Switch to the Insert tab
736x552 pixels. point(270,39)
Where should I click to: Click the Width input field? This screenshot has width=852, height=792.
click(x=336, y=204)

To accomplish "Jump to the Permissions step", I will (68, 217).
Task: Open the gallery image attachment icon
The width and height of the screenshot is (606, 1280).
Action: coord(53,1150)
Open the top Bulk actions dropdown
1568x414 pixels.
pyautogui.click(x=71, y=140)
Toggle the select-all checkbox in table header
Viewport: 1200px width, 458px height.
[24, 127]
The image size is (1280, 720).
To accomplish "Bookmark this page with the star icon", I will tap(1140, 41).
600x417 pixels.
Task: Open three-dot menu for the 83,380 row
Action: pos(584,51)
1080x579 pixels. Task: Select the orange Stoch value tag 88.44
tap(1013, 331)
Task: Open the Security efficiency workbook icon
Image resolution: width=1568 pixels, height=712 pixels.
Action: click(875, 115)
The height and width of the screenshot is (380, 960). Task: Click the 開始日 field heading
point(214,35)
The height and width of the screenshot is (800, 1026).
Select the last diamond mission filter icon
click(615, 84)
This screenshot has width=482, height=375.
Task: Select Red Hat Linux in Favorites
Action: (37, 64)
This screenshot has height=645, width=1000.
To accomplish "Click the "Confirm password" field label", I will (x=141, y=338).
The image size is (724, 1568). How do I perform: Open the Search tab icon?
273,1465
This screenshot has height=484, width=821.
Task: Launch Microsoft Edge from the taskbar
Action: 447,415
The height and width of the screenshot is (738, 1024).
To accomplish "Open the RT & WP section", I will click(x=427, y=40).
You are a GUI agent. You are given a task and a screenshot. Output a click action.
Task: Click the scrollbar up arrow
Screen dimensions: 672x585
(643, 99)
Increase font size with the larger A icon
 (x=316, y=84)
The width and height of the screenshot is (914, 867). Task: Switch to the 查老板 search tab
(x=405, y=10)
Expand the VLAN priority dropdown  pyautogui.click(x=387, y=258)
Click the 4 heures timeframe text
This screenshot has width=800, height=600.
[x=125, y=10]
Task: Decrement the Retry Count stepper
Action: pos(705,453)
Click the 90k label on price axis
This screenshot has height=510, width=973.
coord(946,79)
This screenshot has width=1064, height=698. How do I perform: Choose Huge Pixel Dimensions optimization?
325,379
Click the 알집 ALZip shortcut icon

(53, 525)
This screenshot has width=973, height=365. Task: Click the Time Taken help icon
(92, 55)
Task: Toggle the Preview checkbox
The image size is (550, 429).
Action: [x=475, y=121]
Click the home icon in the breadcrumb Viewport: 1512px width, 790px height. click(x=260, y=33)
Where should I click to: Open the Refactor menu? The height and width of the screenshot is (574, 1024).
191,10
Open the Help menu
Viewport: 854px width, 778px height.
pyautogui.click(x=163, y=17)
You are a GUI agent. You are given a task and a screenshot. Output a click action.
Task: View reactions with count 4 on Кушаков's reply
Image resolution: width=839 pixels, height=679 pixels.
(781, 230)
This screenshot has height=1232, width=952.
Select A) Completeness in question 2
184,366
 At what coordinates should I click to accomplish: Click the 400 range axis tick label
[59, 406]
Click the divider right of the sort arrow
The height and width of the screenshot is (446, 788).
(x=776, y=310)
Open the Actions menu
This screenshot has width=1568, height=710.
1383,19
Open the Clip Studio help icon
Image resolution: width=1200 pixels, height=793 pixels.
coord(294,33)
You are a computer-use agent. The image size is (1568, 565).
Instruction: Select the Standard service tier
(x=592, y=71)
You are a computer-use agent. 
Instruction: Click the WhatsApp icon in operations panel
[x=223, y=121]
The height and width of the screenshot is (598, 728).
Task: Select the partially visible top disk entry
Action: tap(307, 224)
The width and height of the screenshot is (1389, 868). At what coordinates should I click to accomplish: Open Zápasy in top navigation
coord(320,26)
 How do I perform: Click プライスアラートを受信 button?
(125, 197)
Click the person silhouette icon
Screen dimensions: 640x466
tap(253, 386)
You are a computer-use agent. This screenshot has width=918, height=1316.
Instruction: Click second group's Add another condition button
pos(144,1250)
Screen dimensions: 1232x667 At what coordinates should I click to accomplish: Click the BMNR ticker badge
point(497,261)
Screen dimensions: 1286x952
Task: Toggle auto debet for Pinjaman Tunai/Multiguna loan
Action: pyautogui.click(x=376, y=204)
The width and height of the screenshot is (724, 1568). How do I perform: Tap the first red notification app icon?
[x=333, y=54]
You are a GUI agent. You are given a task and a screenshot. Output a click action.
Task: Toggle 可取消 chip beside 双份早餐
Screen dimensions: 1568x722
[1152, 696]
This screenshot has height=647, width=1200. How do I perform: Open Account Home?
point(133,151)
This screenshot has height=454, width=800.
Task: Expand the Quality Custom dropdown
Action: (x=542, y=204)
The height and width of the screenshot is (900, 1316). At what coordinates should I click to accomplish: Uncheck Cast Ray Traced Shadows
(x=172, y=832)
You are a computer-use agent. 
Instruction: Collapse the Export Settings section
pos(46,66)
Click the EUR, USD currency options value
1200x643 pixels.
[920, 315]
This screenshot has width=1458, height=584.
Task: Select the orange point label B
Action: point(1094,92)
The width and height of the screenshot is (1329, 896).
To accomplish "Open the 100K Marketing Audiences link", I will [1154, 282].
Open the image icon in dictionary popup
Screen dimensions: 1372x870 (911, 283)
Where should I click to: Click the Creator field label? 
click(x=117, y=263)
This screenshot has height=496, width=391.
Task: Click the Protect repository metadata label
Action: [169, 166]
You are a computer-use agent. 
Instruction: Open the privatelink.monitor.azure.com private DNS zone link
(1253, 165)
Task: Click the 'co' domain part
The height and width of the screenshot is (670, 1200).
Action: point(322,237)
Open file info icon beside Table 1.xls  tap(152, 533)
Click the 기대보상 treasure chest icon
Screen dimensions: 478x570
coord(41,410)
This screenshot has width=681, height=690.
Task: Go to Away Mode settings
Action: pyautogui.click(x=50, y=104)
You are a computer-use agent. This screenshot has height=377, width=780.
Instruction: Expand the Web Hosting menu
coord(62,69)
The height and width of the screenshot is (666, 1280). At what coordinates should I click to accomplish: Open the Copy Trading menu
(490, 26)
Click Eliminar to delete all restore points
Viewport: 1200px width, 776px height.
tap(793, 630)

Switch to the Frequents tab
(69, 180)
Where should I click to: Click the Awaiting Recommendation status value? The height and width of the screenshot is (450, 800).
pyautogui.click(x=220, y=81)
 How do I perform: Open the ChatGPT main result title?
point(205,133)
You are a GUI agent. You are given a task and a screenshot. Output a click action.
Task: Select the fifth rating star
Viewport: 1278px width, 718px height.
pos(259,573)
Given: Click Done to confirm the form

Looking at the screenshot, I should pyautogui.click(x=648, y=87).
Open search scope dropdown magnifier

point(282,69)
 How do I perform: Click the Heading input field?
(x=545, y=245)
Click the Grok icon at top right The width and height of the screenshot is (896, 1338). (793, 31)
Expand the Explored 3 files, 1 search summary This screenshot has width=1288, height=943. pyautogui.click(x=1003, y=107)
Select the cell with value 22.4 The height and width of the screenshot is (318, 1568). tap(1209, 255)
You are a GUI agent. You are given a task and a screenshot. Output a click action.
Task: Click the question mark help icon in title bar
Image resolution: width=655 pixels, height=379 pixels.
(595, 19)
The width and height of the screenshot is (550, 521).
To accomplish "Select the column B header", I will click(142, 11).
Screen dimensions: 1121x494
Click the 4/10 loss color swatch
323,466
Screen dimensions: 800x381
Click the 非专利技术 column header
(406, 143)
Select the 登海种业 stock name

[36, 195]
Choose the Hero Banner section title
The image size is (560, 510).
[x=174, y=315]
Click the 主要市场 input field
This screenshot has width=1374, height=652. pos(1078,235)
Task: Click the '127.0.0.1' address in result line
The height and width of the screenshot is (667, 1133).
══════════
EXERCISE DETAILS: Copy every line of the material exactly, keeping all of it.

REPLY:
Switch to the Insert tab
736x552 pixels. point(270,39)
Where should I click to: Click the Width input field? This screenshot has width=852, height=792.
click(x=336, y=204)

To accomplish "Jump to the Permissions step", I will (68, 217).
Task: Open the gallery image attachment icon
The width and height of the screenshot is (606, 1280).
Action: coord(53,1150)
Open the top Bulk actions dropdown
1568x414 pixels.
pyautogui.click(x=71, y=140)
Toggle the select-all checkbox in table header
Viewport: 1200px width, 458px height.
[24, 127]
The image size is (1280, 720).
To accomplish "Bookmark this page with the star icon", I will tap(1140, 41).
600x417 pixels.
Task: Open three-dot menu for the 83,380 row
Action: pos(584,51)
1080x579 pixels. Task: Select the orange Stoch value tag 88.44
tap(1013, 331)
Task: Open the Security efficiency workbook icon
Image resolution: width=1568 pixels, height=712 pixels.
Action: click(875, 115)
The height and width of the screenshot is (380, 960). Task: Click the 開始日 field heading
point(214,35)
The height and width of the screenshot is (800, 1026).
Select the last diamond mission filter icon
click(615, 84)
This screenshot has width=482, height=375.
Task: Select Red Hat Linux in Favorites
Action: (37, 64)
This screenshot has height=645, width=1000.
To accomplish "Click the "Confirm password" field label", I will (x=141, y=338).
The image size is (724, 1568). How do I perform: Open the Search tab icon?
273,1465
This screenshot has height=484, width=821.
Task: Launch Microsoft Edge from the taskbar
Action: 447,415
The height and width of the screenshot is (738, 1024).
To accomplish "Open the RT & WP section", I will click(x=427, y=40).
You are a GUI agent. You are given a task and a screenshot. Output a click action.
Task: Click the scrollbar up arrow
Screen dimensions: 672x585
(643, 99)
Increase font size with the larger A icon
 (x=316, y=84)
The width and height of the screenshot is (914, 867). Task: Switch to the 查老板 search tab
(x=405, y=10)
Expand the VLAN priority dropdown  pyautogui.click(x=387, y=258)
Click the 4 heures timeframe text
This screenshot has width=800, height=600.
[x=125, y=10]
Task: Decrement the Retry Count stepper
Action: pos(705,453)
Click the 90k label on price axis
This screenshot has height=510, width=973.
coord(946,79)
This screenshot has width=1064, height=698. How do I perform: Choose Huge Pixel Dimensions optimization?
325,379
Click the 알집 ALZip shortcut icon

(53, 525)
This screenshot has width=973, height=365. Task: Click the Time Taken help icon
(92, 55)
Task: Toggle the Preview checkbox
The image size is (550, 429).
Action: [x=475, y=121]
Click the home icon in the breadcrumb Viewport: 1512px width, 790px height. click(x=260, y=33)
Where should I click to: Open the Refactor menu? The height and width of the screenshot is (574, 1024).
191,10
Open the Help menu
Viewport: 854px width, 778px height.
pyautogui.click(x=163, y=17)
You are a GUI agent. You are given a task and a screenshot. Output a click action.
Task: View reactions with count 4 on Кушаков's reply
Image resolution: width=839 pixels, height=679 pixels.
(781, 230)
This screenshot has height=1232, width=952.
Select A) Completeness in question 2
184,366
 At what coordinates should I click to accomplish: Click the 400 range axis tick label
[59, 406]
Click the divider right of the sort arrow
The height and width of the screenshot is (446, 788).
(x=776, y=310)
Open the Actions menu
This screenshot has width=1568, height=710.
1383,19
Open the Clip Studio help icon
Image resolution: width=1200 pixels, height=793 pixels.
coord(294,33)
You are a computer-use agent. The image size is (1568, 565).
Instruction: Select the Standard service tier
(x=592, y=71)
You are a computer-use agent. 
Instruction: Click the WhatsApp icon in operations panel
[x=223, y=121]
The height and width of the screenshot is (598, 728).
Task: Select the partially visible top disk entry
Action: tap(307, 224)
The width and height of the screenshot is (1389, 868). At what coordinates should I click to accomplish: Open Zápasy in top navigation
coord(320,26)
 How do I perform: Click プライスアラートを受信 button?
(125, 197)
Click the person silhouette icon
Screen dimensions: 640x466
tap(253, 386)
You are a computer-use agent. This screenshot has width=918, height=1316.
Instruction: Click second group's Add another condition button
pos(144,1250)
Screen dimensions: 1232x667 At what coordinates should I click to accomplish: Click the BMNR ticker badge
point(497,261)
Screen dimensions: 1286x952
Task: Toggle auto debet for Pinjaman Tunai/Multiguna loan
Action: pyautogui.click(x=376, y=204)
The width and height of the screenshot is (724, 1568). How do I perform: Tap the first red notification app icon?
[x=333, y=54]
You are a GUI agent. You are given a task and a screenshot. Output a click action.
Task: Toggle 可取消 chip beside 双份早餐
Screen dimensions: 1568x722
[1152, 696]
This screenshot has height=647, width=1200. How do I perform: Open Account Home?
point(133,151)
This screenshot has height=454, width=800.
Task: Expand the Quality Custom dropdown
Action: (x=542, y=204)
The height and width of the screenshot is (900, 1316). At what coordinates should I click to accomplish: Uncheck Cast Ray Traced Shadows
(x=172, y=832)
You are a computer-use agent. 
Instruction: Collapse the Export Settings section
pos(46,66)
Click the EUR, USD currency options value
1200x643 pixels.
[920, 315]
This screenshot has width=1458, height=584.
Task: Select the orange point label B
Action: point(1094,92)
The width and height of the screenshot is (1329, 896).
To accomplish "Open the 100K Marketing Audiences link", I will [1154, 282].
Open the image icon in dictionary popup
Screen dimensions: 1372x870 (911, 283)
Where should I click to: Click the Creator field label? 
click(x=117, y=263)
This screenshot has height=496, width=391.
Task: Click the Protect repository metadata label
Action: [169, 166]
You are a computer-use agent. 
Instruction: Open the privatelink.monitor.azure.com private DNS zone link
(1253, 165)
Task: Click the 'co' domain part
The height and width of the screenshot is (670, 1200).
Action: point(322,237)
Open file info icon beside Table 1.xls  tap(152, 533)
Click the 기대보상 treasure chest icon
Screen dimensions: 478x570
coord(41,410)
This screenshot has width=681, height=690.
Task: Go to Away Mode settings
Action: pyautogui.click(x=50, y=104)
You are a computer-use agent. This screenshot has height=377, width=780.
Instruction: Expand the Web Hosting menu
coord(62,69)
The height and width of the screenshot is (666, 1280). At what coordinates should I click to accomplish: Open the Copy Trading menu
(490, 26)
Click Eliminar to delete all restore points
Viewport: 1200px width, 776px height.
tap(793, 630)

Switch to the Frequents tab
(69, 180)
Where should I click to: Click the Awaiting Recommendation status value? The height and width of the screenshot is (450, 800).
pyautogui.click(x=220, y=81)
 How do I perform: Open the ChatGPT main result title?
point(205,133)
You are a GUI agent. You are given a task and a screenshot. Output a click action.
Task: Select the fifth rating star
Viewport: 1278px width, 718px height.
pos(259,573)
Given: Click Done to confirm the form

Looking at the screenshot, I should pyautogui.click(x=648, y=87).
Open search scope dropdown magnifier

point(282,69)
 How do I perform: Click the Heading input field?
(x=545, y=245)
Click the Grok icon at top right The width and height of the screenshot is (896, 1338). (793, 31)
Expand the Explored 3 files, 1 search summary This screenshot has width=1288, height=943. pyautogui.click(x=1003, y=107)
Select the cell with value 22.4 The height and width of the screenshot is (318, 1568). tap(1209, 255)
You are a GUI agent. You are given a task and a screenshot. Output a click action.
Task: Click the question mark help icon in title bar
Image resolution: width=655 pixels, height=379 pixels.
(595, 19)
The width and height of the screenshot is (550, 521).
To accomplish "Select the column B header", I will click(142, 11).
Screen dimensions: 1121x494
Click the 4/10 loss color swatch
323,466
Screen dimensions: 800x381
Click the 非专利技术 column header
(406, 143)
Select the 登海种业 stock name

[36, 195]
Choose the Hero Banner section title
The image size is (560, 510).
[x=174, y=315]
Click the 主要市场 input field
This screenshot has width=1374, height=652. pos(1078,235)
Task: Click the '127.0.0.1' address in result line
The height and width of the screenshot is (667, 1133).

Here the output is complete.